>>>

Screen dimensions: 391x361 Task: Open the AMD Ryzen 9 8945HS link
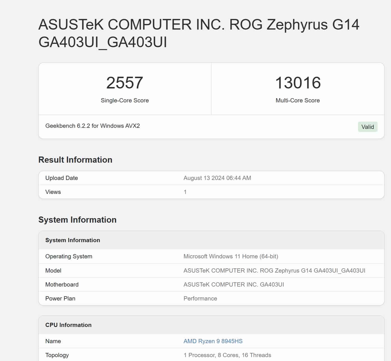tap(213, 341)
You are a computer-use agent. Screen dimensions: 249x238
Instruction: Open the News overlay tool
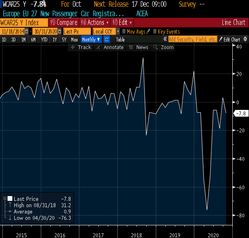click(x=139, y=47)
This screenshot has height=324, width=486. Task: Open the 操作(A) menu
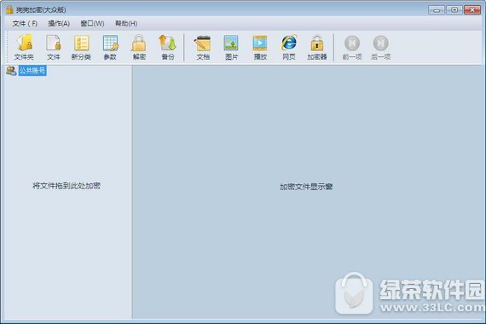coord(59,24)
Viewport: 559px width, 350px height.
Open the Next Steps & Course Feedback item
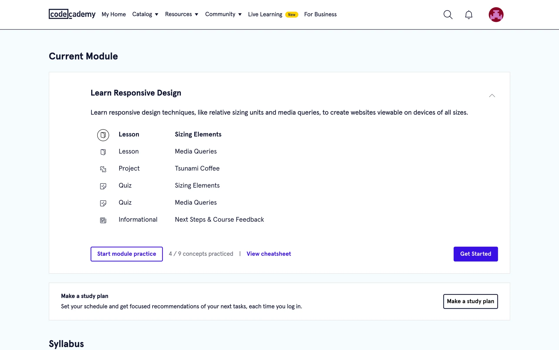click(219, 219)
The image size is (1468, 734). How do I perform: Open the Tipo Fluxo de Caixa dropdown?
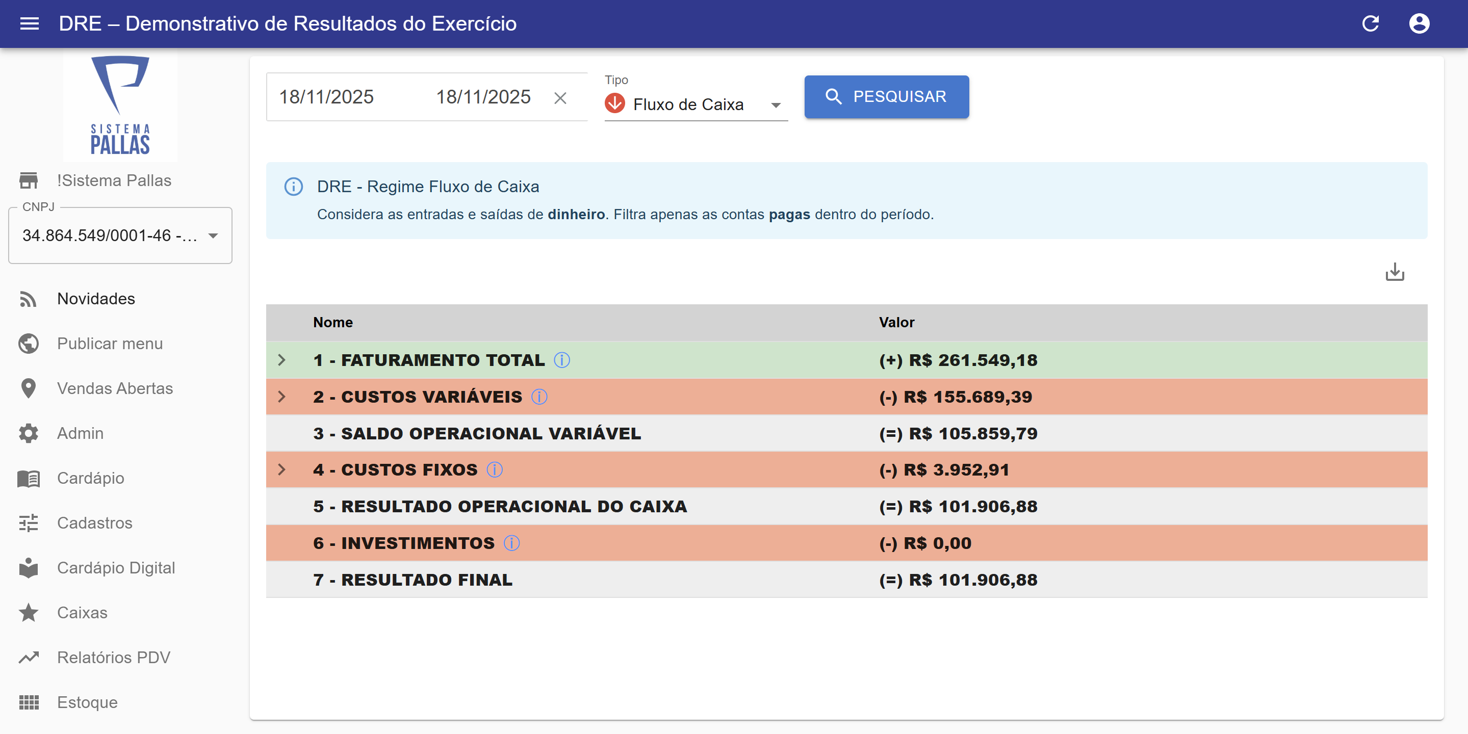click(x=695, y=105)
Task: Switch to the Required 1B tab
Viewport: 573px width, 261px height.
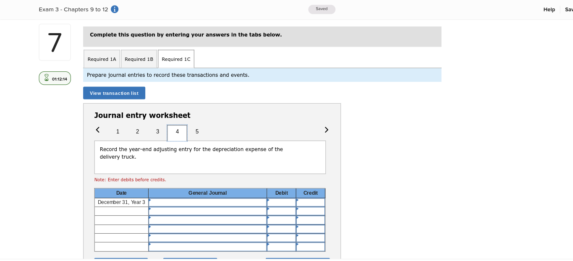Action: point(139,59)
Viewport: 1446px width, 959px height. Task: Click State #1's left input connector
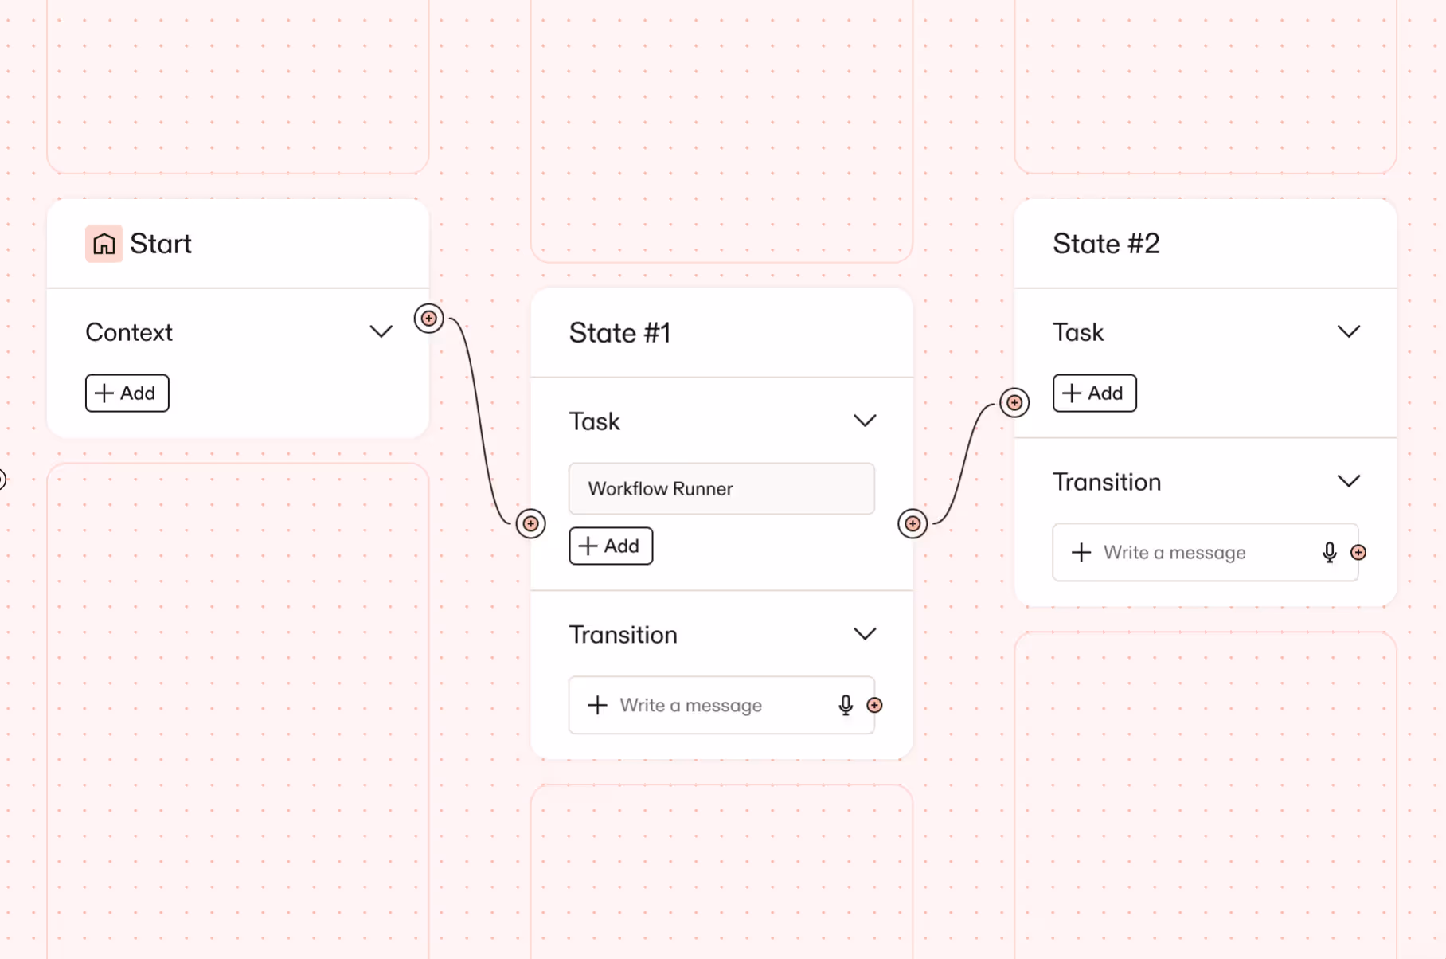pos(530,523)
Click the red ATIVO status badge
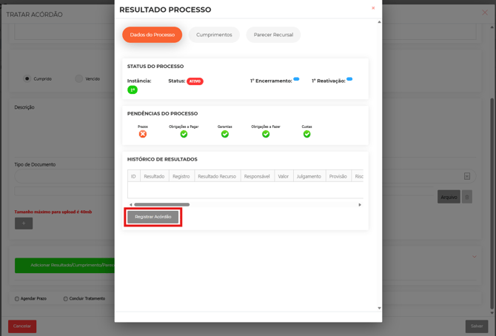This screenshot has height=336, width=496. [195, 81]
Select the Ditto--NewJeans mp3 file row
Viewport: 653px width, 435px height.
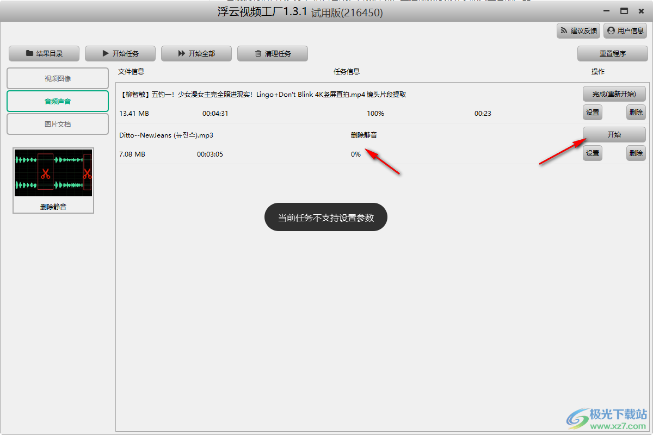pos(166,135)
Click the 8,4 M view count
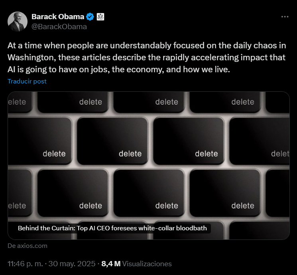The width and height of the screenshot is (297, 275). 111,264
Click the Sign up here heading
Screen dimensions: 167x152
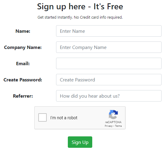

<<<

→ **STATED GOAL**:
Rewrite all the records above, replacing "Screen dimensions" with "Display size" wherever it occurs and leaving everything else unchanged. Omit the pictures from your answer.

→ **THE RESULT**:
Display size: 391x361 Task: Open the AMD Ryzen 9 8945HS link
tap(213, 341)
You are a computer-use agent. Display size: 249x238
Instruction: Open the News overlay tool
click(x=139, y=47)
This screenshot has height=324, width=486. Task: Open the 操作(A) menu
coord(59,24)
Viewport: 559px width, 350px height.
Open the Next Steps & Course Feedback item
click(219, 219)
The image size is (1468, 734). How do I perform: Open the Tipo Fluxo de Caixa dropdown?
click(x=695, y=105)
Task: Switch to the Required 1B tab
Viewport: 573px width, 261px height.
Action: point(139,59)
Viewport: 1446px width, 959px height. Task: Click State #1's left input connector
pos(530,523)
Click the red ATIVO status badge
This screenshot has height=336, width=496. [195, 81]
Select the Ditto--NewJeans mp3 file row
Viewport: 653px width, 435px height.
pos(166,135)
Click the 8,4 M view count
The width and height of the screenshot is (297, 275). 111,264
Click the Sign up here heading
Display size: 167x152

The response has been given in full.